Я перестала соображать, о чем идет речь.
– Про какого Тёму ты говоришь?
– Да про сыночка его!
– Парень преспокойно ремонтирует дом, – сообщила я Виктору.
– Вплотную занялся покраской, побелкой и прочим. Сейчас, правда, временно
притормозил – убыл в командировку.
– Черт бы побрал детку! – взвизгнул Витька.
– Чем он тебе не угодил? – поразилась я.
В трубке повисла тишина, потом Кондратьев устало сказал:
– Можешь приехать ко мне домой? Поговорить надо.
– Вроде поздно, у тебя, наверное, теща спать легла.

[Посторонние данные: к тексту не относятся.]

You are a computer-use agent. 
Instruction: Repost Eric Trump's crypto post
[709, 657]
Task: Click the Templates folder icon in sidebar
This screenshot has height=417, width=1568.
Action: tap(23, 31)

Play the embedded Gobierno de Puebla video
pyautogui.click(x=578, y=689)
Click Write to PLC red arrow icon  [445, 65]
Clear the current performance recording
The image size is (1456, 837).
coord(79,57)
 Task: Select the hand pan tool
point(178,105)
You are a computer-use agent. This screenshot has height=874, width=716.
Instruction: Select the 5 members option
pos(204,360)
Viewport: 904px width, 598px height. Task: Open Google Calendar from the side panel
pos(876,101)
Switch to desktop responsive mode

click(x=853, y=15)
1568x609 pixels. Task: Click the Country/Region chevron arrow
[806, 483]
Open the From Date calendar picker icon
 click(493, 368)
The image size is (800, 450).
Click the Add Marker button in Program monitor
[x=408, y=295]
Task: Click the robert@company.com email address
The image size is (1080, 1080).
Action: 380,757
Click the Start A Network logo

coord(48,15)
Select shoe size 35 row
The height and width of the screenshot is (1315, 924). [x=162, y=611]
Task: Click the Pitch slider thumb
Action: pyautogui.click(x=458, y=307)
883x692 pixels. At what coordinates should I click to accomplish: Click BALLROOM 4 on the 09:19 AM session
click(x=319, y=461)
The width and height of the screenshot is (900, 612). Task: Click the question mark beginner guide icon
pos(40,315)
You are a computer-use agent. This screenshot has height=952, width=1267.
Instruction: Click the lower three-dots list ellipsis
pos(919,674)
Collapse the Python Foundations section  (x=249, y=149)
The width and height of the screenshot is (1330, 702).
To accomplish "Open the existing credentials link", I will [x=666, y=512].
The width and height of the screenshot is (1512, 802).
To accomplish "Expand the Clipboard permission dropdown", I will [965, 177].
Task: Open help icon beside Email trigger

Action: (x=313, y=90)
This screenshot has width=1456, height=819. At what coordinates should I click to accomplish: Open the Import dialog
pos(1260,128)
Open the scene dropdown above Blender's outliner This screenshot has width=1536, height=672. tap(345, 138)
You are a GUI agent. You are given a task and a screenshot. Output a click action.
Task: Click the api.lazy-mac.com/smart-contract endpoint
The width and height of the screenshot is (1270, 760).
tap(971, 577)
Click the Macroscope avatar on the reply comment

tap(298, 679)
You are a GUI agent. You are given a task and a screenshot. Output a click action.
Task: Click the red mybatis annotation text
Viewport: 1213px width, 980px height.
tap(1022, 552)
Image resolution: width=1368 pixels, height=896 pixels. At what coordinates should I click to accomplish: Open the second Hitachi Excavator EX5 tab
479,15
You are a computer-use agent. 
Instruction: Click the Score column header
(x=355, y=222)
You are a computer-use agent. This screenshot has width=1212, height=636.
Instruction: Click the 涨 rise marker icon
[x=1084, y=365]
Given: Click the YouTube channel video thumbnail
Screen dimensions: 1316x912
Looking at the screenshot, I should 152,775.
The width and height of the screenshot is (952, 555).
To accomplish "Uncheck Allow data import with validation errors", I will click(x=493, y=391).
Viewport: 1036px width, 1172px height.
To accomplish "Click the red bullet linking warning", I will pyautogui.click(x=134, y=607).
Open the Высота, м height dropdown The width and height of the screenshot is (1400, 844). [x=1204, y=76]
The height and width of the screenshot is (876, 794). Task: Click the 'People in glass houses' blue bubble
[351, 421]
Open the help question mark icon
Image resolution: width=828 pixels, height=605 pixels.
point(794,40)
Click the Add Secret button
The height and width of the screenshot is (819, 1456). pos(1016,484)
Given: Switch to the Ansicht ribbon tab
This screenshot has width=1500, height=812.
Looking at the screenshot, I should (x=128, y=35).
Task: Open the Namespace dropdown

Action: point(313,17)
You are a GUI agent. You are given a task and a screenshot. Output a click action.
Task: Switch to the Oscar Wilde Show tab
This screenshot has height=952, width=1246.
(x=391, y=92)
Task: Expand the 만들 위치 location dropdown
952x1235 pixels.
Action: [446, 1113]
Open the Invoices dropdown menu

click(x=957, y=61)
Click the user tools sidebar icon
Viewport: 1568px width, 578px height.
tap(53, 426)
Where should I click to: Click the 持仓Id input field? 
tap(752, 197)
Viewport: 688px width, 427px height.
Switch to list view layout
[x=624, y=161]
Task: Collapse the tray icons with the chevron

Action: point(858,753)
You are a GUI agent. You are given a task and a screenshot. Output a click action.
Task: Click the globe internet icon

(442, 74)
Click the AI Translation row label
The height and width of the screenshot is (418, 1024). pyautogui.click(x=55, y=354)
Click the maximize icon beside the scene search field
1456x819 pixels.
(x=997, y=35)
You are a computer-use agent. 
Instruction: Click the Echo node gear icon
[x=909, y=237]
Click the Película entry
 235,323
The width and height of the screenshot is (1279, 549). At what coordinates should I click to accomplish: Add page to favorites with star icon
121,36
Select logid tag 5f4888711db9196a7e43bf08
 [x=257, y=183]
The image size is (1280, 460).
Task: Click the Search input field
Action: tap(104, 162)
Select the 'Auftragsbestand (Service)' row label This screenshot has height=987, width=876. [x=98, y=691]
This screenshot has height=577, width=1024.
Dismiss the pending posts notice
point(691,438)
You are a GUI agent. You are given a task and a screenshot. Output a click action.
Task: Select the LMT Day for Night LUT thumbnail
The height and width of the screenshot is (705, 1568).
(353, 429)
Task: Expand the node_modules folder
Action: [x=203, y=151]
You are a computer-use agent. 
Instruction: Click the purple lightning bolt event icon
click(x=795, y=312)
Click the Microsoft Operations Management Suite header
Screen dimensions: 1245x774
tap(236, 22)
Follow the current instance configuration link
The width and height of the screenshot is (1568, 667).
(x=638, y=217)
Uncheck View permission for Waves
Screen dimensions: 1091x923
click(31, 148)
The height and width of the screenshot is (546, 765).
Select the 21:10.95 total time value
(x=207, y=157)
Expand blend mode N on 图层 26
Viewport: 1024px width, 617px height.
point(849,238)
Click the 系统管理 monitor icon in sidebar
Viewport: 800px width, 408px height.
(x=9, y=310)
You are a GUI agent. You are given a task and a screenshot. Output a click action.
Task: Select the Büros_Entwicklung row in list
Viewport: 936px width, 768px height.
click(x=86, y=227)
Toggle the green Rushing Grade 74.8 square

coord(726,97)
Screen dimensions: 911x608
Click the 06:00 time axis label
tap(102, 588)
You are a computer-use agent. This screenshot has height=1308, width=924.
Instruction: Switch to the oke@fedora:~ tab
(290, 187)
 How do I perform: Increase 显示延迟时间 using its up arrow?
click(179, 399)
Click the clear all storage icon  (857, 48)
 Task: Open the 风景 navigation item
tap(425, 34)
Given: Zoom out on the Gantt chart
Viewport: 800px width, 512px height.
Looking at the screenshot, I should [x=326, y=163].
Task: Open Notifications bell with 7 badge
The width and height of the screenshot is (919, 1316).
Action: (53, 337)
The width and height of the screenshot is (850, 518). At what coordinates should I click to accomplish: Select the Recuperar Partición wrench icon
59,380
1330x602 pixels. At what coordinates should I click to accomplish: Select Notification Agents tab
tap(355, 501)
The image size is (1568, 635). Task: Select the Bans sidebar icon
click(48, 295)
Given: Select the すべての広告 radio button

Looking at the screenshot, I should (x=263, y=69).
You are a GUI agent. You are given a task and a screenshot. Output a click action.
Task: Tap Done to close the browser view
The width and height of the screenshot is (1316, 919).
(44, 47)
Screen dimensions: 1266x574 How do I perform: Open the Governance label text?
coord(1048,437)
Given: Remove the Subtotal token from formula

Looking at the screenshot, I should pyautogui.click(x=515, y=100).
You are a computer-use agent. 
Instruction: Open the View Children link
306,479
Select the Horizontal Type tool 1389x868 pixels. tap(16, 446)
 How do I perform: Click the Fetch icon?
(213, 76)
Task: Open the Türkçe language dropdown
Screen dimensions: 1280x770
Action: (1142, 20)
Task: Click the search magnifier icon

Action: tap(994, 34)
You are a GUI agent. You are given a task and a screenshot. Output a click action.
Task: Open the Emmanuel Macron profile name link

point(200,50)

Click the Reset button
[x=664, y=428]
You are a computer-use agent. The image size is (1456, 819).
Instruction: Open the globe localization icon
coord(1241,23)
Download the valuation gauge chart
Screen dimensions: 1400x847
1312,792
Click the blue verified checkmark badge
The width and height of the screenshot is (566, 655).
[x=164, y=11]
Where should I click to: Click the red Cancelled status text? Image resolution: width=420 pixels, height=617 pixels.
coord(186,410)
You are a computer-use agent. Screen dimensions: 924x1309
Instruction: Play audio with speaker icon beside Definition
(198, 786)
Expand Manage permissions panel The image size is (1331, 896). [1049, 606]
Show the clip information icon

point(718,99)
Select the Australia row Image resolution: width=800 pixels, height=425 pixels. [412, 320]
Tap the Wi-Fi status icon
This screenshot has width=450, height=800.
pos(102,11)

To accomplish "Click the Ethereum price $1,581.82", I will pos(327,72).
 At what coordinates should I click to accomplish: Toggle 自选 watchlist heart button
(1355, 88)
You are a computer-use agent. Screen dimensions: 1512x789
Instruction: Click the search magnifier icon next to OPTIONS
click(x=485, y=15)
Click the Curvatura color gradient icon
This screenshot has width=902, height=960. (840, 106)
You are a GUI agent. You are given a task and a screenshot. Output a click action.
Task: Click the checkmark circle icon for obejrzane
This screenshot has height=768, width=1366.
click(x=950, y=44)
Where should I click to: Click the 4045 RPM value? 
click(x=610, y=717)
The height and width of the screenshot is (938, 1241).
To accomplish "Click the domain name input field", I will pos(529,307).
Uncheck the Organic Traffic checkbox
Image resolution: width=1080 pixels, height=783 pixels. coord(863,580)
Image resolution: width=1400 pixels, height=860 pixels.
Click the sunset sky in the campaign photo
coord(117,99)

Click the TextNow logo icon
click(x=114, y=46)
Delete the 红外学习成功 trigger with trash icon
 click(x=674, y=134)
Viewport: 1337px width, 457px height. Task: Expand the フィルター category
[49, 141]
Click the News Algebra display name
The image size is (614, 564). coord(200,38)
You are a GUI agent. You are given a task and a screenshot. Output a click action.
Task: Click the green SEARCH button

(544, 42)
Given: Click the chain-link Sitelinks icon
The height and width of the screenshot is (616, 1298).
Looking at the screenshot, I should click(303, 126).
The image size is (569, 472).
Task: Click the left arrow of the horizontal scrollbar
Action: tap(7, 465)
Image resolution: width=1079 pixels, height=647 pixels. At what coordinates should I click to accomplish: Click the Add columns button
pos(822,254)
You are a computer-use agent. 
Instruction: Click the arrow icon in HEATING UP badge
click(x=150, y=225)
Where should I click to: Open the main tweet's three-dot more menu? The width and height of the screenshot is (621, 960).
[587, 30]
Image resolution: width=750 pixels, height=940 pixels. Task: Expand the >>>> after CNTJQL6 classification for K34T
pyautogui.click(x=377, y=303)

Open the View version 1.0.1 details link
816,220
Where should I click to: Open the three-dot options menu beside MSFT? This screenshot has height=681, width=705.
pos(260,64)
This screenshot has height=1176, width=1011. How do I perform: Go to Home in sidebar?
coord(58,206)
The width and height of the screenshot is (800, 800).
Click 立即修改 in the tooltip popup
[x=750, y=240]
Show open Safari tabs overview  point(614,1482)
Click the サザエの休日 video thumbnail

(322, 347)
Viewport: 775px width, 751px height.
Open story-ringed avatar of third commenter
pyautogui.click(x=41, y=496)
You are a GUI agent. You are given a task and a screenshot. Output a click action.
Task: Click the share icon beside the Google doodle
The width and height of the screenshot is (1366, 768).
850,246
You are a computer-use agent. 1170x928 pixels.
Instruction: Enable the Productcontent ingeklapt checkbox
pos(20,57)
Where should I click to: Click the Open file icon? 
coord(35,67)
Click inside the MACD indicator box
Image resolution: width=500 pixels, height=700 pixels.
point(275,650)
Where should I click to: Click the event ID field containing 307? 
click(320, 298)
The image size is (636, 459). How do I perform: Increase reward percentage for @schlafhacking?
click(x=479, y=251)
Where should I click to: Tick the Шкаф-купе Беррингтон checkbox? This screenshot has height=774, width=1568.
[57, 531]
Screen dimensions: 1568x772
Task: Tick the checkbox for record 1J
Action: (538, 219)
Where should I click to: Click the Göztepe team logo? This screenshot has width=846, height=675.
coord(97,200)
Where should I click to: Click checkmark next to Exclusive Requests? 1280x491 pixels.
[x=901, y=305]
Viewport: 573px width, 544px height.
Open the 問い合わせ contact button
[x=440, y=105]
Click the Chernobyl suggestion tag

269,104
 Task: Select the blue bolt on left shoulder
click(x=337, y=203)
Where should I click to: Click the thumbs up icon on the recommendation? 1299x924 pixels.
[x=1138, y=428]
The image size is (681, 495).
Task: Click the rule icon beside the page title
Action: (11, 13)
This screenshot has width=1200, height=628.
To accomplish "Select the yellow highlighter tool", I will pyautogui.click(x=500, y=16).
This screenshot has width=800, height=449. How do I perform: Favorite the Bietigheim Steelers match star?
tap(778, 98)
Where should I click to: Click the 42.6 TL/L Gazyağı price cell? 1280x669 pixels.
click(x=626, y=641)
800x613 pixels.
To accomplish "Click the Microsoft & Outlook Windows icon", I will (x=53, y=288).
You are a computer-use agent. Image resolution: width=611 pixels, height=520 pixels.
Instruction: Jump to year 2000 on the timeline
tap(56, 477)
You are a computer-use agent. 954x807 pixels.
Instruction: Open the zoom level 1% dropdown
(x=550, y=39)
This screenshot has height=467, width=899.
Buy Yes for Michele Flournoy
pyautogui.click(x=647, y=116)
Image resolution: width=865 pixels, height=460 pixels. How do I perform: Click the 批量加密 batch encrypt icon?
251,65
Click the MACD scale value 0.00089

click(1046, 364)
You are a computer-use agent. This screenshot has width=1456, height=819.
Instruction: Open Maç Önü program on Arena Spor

– Разве эта гидра раньше двух угомонится? – зло перебил меня
Витька. – Шастает и шастает через нашу комнату – то ей пить, то в туалет охота.
Никакой семейной жизни, Ленка меня отпихивает, боится, мамочка чего увидит, а
та нарочно ходит – змее в кайф людям мешать. И ведь предлагал ей комнатами
поменяться, вежливо просил: «Дорогая Галина Михайловна, давайте мы в вашу
десятиметровку переберемся, а вы в нашей спите». Но нет! Уперлась и давай
ахать: «Никогда детей в теснотищу не поселю! Сама помучаюсь, лучше задохнусь в
чулане, чем причиню вам неудобство!» И опять мимо нашего дивана шмыг-шмыг-шмыг…
Падла! Ты в квартиру не звони, запаркуйся во дворе и мне на мобилу смс сбрось,
тут же спущусь. Сколько тебе времени надо?
– Думаю, полчаса, – пообещала я.
Глава 8
– Хороша игрушечка, – засопел Кондратьев, влезая в мою
малолитражку, – не отказался бы от такой.
– Зачем тебе женский вариант? – пожала я плечами. –
Несолидно.
– Мне с двумя спиногрызами ваще никакой не светит. Вся
зарплата в унитаз идет, – заявил Витька. – Курить можно?
– Пожалуйста, – милостиво разрешила я.
Кондратьев вытащил из кармана пачку. Я покосилась на нее –
однако, дорогие сигареты для парня, жалующегося на постоянное отсутствие
средств. Если в семье считают копейки, мужчина должен сухой навоз в газету
заворачивать.
– Круто тут у тебя, – все восхищался машиной Витька. –
Кондиционер, всякие штучки… А у меня…
– «Бентли» шикарнее, – перебила я нытика, – «Роллс-Ройс» еще
дороже, а в машине султана Брунея покрышки натянуты на золотые диски, украшенные
брюликами. Нет предела совершенству. Гиблое дело гнаться за роскошью.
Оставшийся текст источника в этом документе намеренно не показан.